- _ACTIVITY_
Would you retype exactly the lines below, starting with the one that has "868x377 pixels. Task: Click" and going on through the one that has "824x504 pixels.", with no pictures and nothing else?

- _TASK INPUTS_
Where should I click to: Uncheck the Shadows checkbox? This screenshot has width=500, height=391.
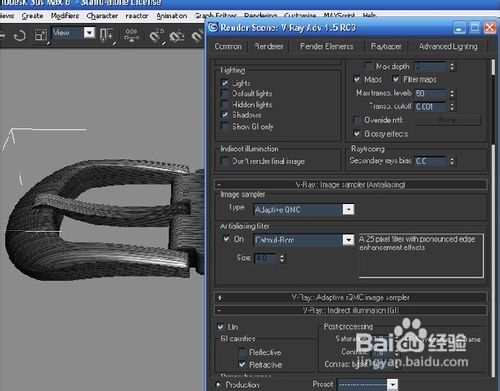point(225,115)
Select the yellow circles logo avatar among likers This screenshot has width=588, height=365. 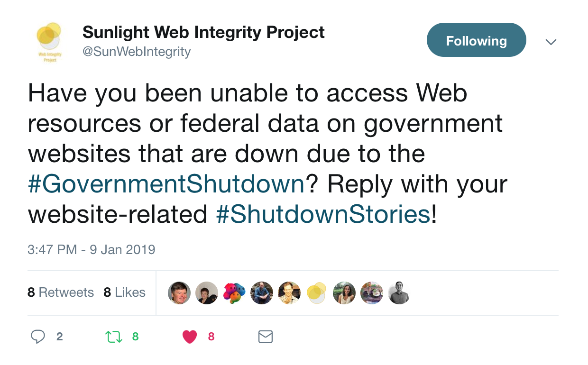point(317,293)
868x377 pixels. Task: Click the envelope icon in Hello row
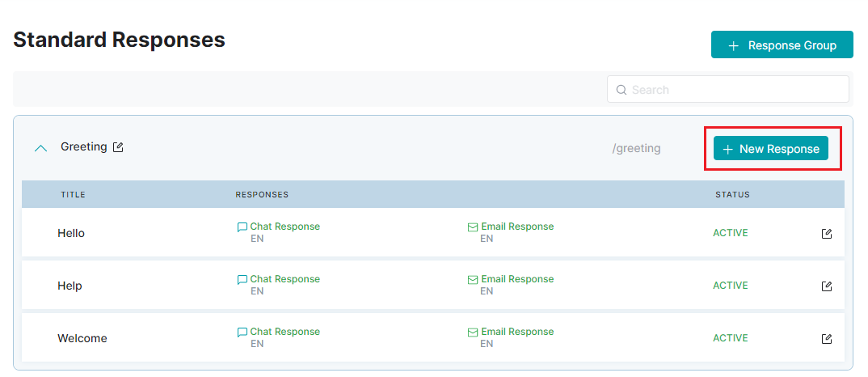point(473,227)
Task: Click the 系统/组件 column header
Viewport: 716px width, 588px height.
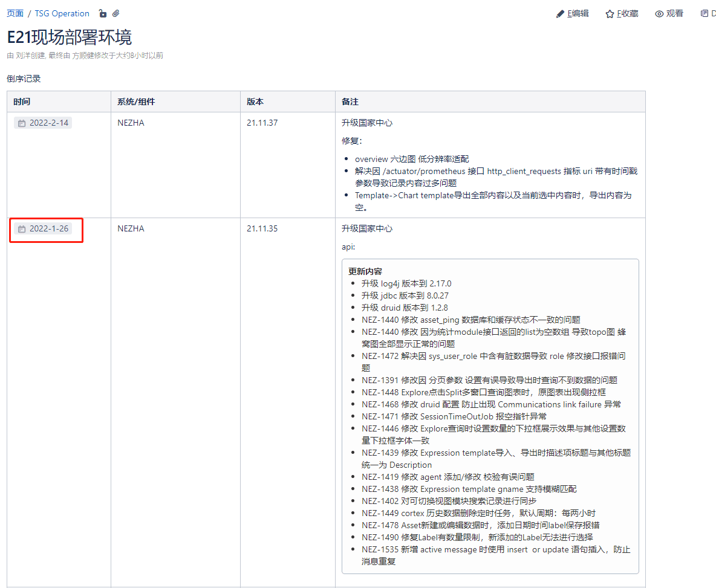Action: coord(136,102)
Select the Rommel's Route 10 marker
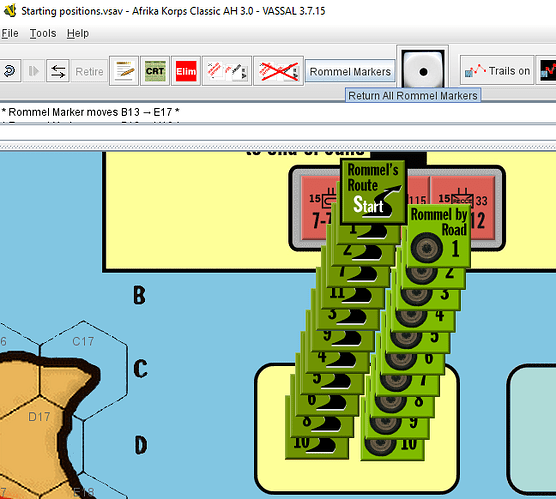 click(x=317, y=448)
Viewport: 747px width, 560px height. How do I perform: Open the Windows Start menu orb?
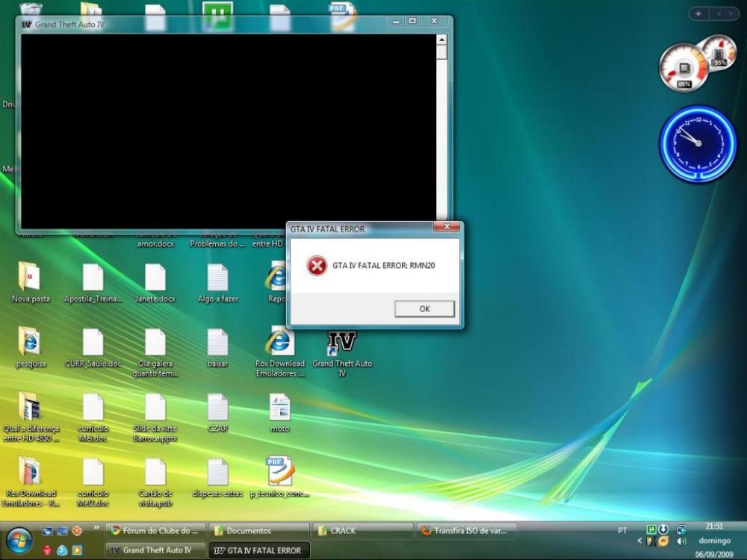pos(19,541)
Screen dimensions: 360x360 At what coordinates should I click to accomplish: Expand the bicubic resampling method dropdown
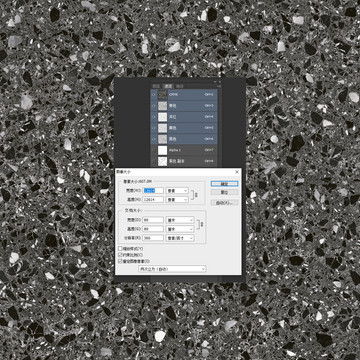coord(172,269)
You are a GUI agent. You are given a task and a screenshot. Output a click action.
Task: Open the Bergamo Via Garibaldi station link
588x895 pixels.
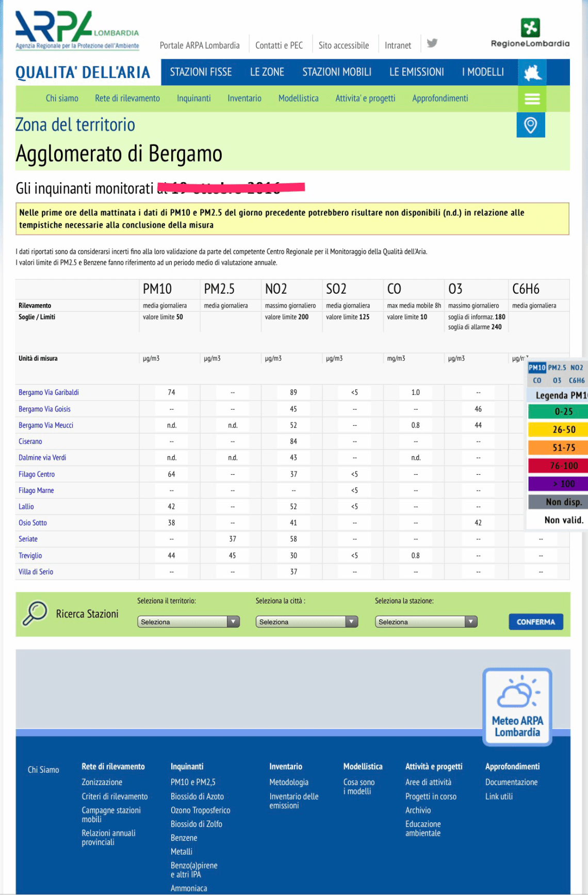pyautogui.click(x=48, y=392)
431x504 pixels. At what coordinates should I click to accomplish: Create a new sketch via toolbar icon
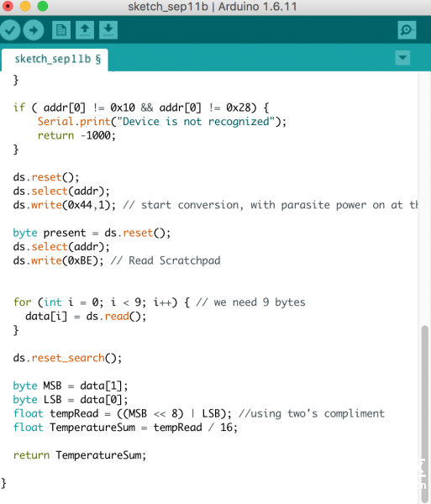pos(61,30)
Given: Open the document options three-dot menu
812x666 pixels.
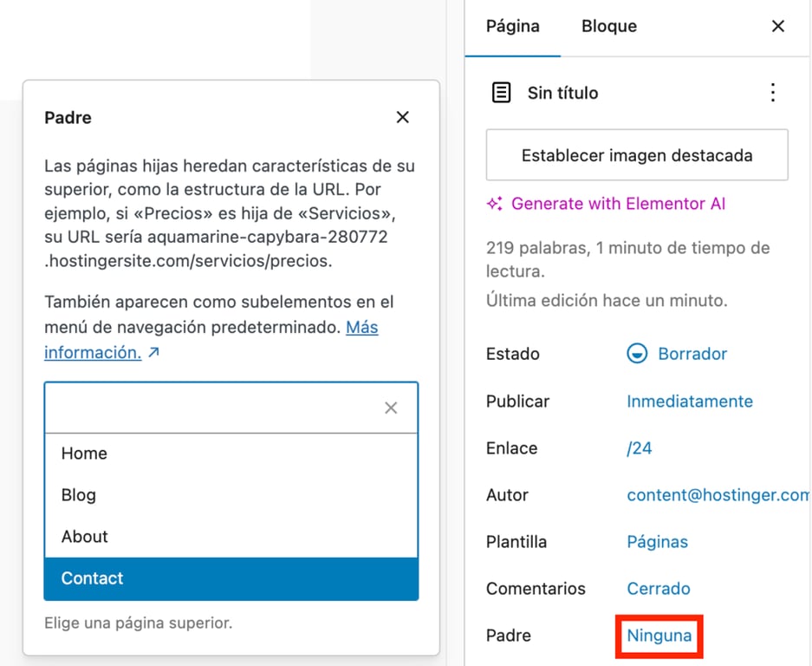Looking at the screenshot, I should point(772,93).
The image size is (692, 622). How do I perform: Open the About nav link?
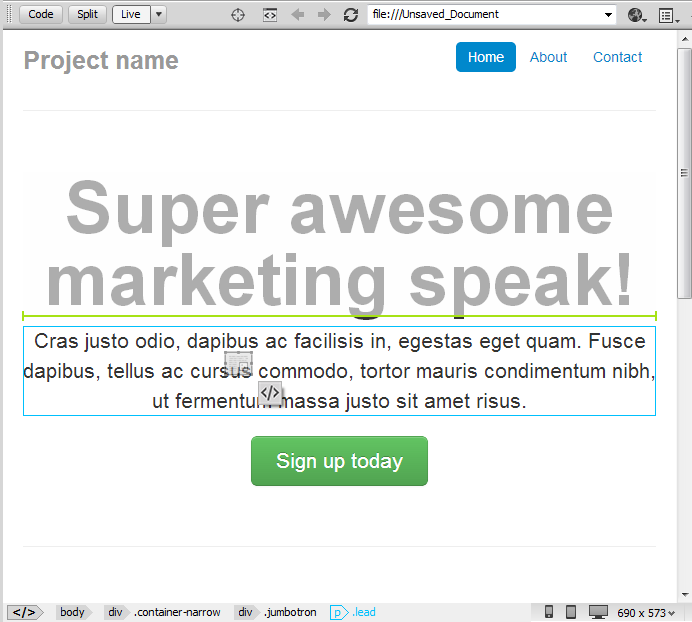548,57
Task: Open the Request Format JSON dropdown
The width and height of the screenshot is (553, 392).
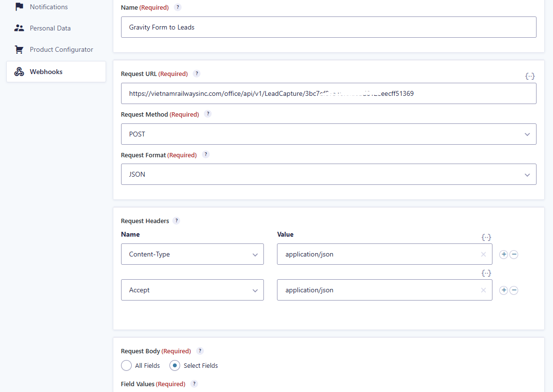Action: (328, 174)
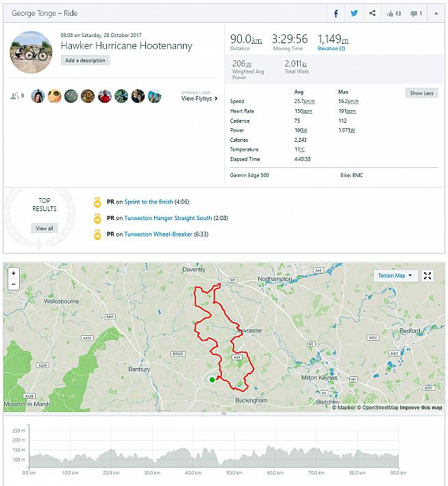Screen dimensions: 448x486
Task: Open the Terrain Map dropdown
Action: 397,276
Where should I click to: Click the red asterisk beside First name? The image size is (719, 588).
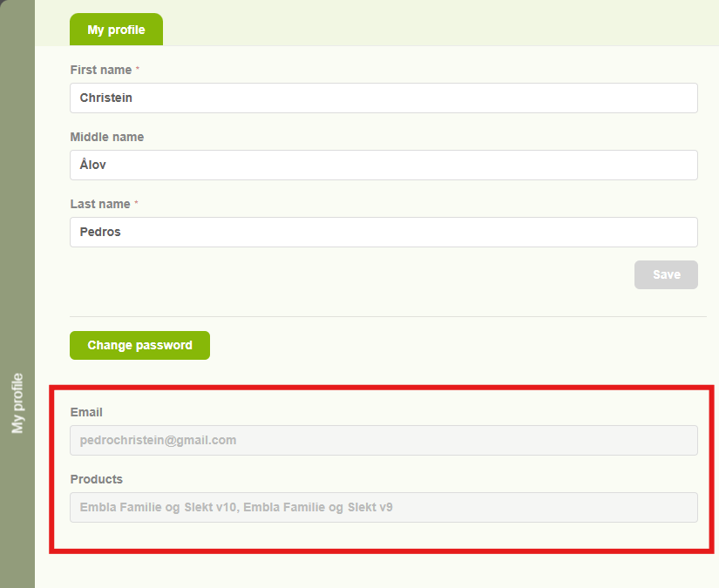click(138, 69)
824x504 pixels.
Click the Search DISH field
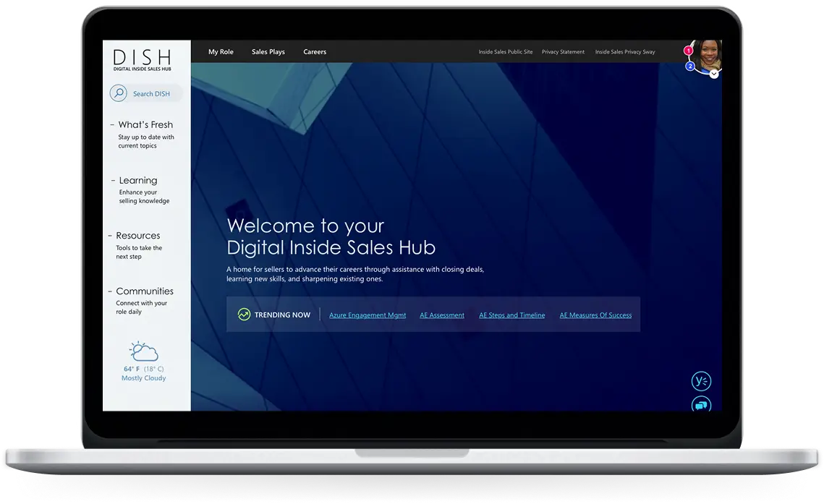click(151, 93)
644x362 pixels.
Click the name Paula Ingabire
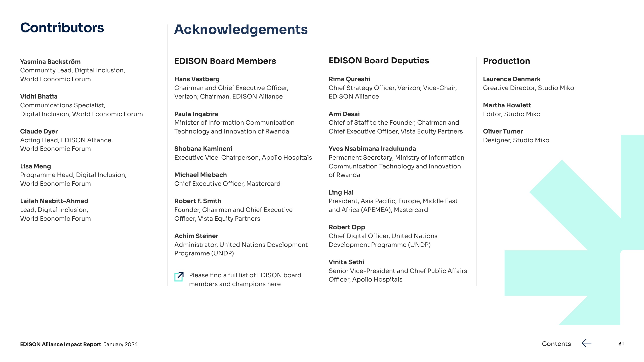[x=196, y=114]
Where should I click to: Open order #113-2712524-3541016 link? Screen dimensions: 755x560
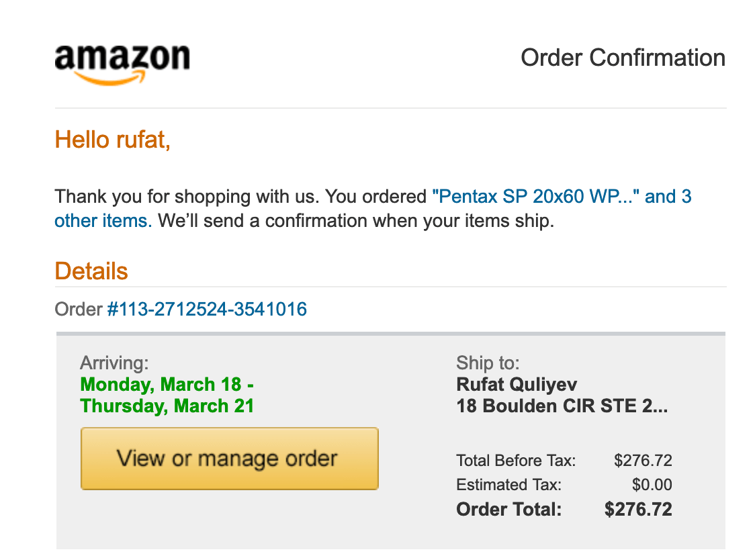point(207,309)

- _EXERCISE ANSWER_
868x377 pixels. Task: Click the envelope icon in Hello row
point(473,227)
Task: Click the 系统/组件 column header
Viewport: 716px width, 588px height.
Action: coord(136,102)
Select the Rommel's Route 10 marker
 click(x=317, y=448)
Viewport: 747px width, 560px height. How do I perform: Open the Windows Start menu orb?
pos(19,541)
Screen dimensions: 360x360 At what coordinates should I click to accomplish: Expand the bicubic resampling method dropdown
coord(172,269)
You are a GUI agent. You are given a task and a screenshot. Output a click action.
Task: Open the Bergamo Via Garibaldi station link
588x895 pixels.
pyautogui.click(x=48, y=392)
431x504 pixels. At what coordinates should I click to accomplish: Create a new sketch via toolbar icon
pos(61,30)
Given: Open the document options three-dot menu
812x666 pixels.
Looking at the screenshot, I should point(772,93).
The image size is (692, 622). How do I perform: Open the About nav link?
548,57
Task: Open the Request Format JSON dropdown
The width and height of the screenshot is (553, 392).
Action: (328, 174)
Screen dimensions: 448x486
Task: Open the Terrain Map dropdown
Action: 397,276
Where should I click to: Click the red asterisk beside First name? The image size is (719, 588).
click(138, 69)
824x504 pixels.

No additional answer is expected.